Content also matters. Preserve useful copy, headings, image alternative text, and internal links that support the page’s purpose. If you are working on WooCommerce pages, pay extra attention to product URLs, categories, filters, canonicals, and product schema. For local or multilingual sites, check business details, translated content, hreflang setup, and location pages so the migration does not blur intent or create duplicate versions.

Website speed and mobile usability should be checked too, because theme changes, scripts, images, and page builders can affect Core Web Vitals such as Largest Contentful Paint, Interaction to Next Paint, and Cumulative Layout Shift. If performance is a concern, test on staging and review the impact of caching, fonts, images, and external scripts before making permanent changes.

When reviewing your overall technical setup, a free website SEO audit can help identify indexing, internal linking, metadata, and crawlability issues that may need attention before or after a migration.

Post-launch audit and troubleshooting

After launch, check Search Console and analytics regularly rather than assuming everything transferred perfectly. Look for changes in indexed pages, crawl errors, performance on key landing pages, and traffic patterns. Compare like with like, because GA4 sessions, Search Console clicks, and rankings are different measures and should not be treated as the same thing.

If pages are missing, work through the basics in order: confirm the page returns a 200 status, check for noindex directives, confirm the canonical points to the correct version, make sure the URL is in the XML sitemap if appropriate, and verify that the page has at least one relevant internal link. If something is blocked in robots.txt, remember that robots.txt controls crawler access rather than removing a URL from the index on its own.

Security also matters. A compromised WordPress site can create spam pages, unauthorised redirects, or hidden content that damages trust and visibility. Keep core, plugins, and themes updated, use strong credentials, and monitor for unexpected changes after launch.

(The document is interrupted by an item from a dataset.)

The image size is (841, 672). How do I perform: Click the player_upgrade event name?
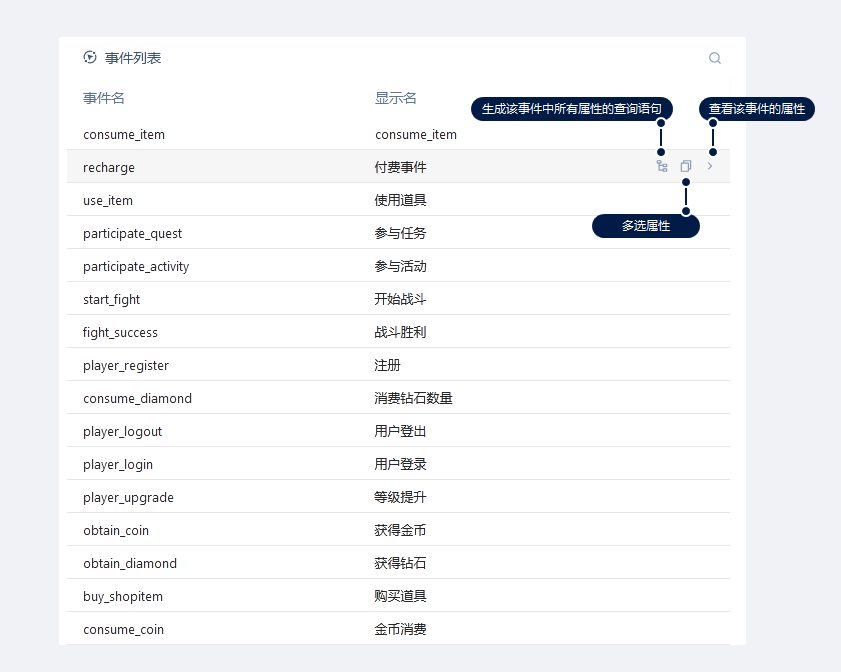coord(128,498)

For ongoing content and link strategy support, the backlink building process guide can be useful alongside technical SEO work, especially when your migration is part of a wider visibility plan.

Conclusion

A successful WordPress SEO migration is usually about careful checks, not shortcuts. Protect indexing by keeping important pages crawlable and indexable, use redirects to preserve relevance, and review schema so search engines continue to understand what each page is for.

Whether you are changing plugins, redesigning a site, or moving a large content library, the safest approach is to back up first, test on staging, launch with a redirect map, and monitor Search Console and analytics afterwards. SEO results depend on many factors, including content quality, structure, competition, authority, and maintenance, so the goal is to reduce avoidable technical problems and give good content the best chance to be found.

Frequently Asked Questions

Should I noindex old pages during a WordPress migration?

Only if the page no longer serves a useful purpose and you have considered redirects, internal links, canonicals, and sitemap inclusion. In many cases, a relevant redirect is a better choice than noindex alone.

Can I switch from one SEO plugin to another without changing rankings?

You can switch, but it should be handled carefully. Recheck titles, descriptions, canonicals, schema, robots settings, and sitemaps, because different plugins may output metadata in different ways.

Do XML sitemaps guarantee indexing after a move?

No. Sitemaps help search engines find preferred URLs, but indexing still depends on crawlability, content quality, canonical signals, and whether the page is useful enough to be kept in the index.

What is the most common redirect mistake in migrations?

Sending many old URLs to the homepage is a common issue. It is usually better to redirect each URL to the closest relevant replacement so users and search engines understand the change.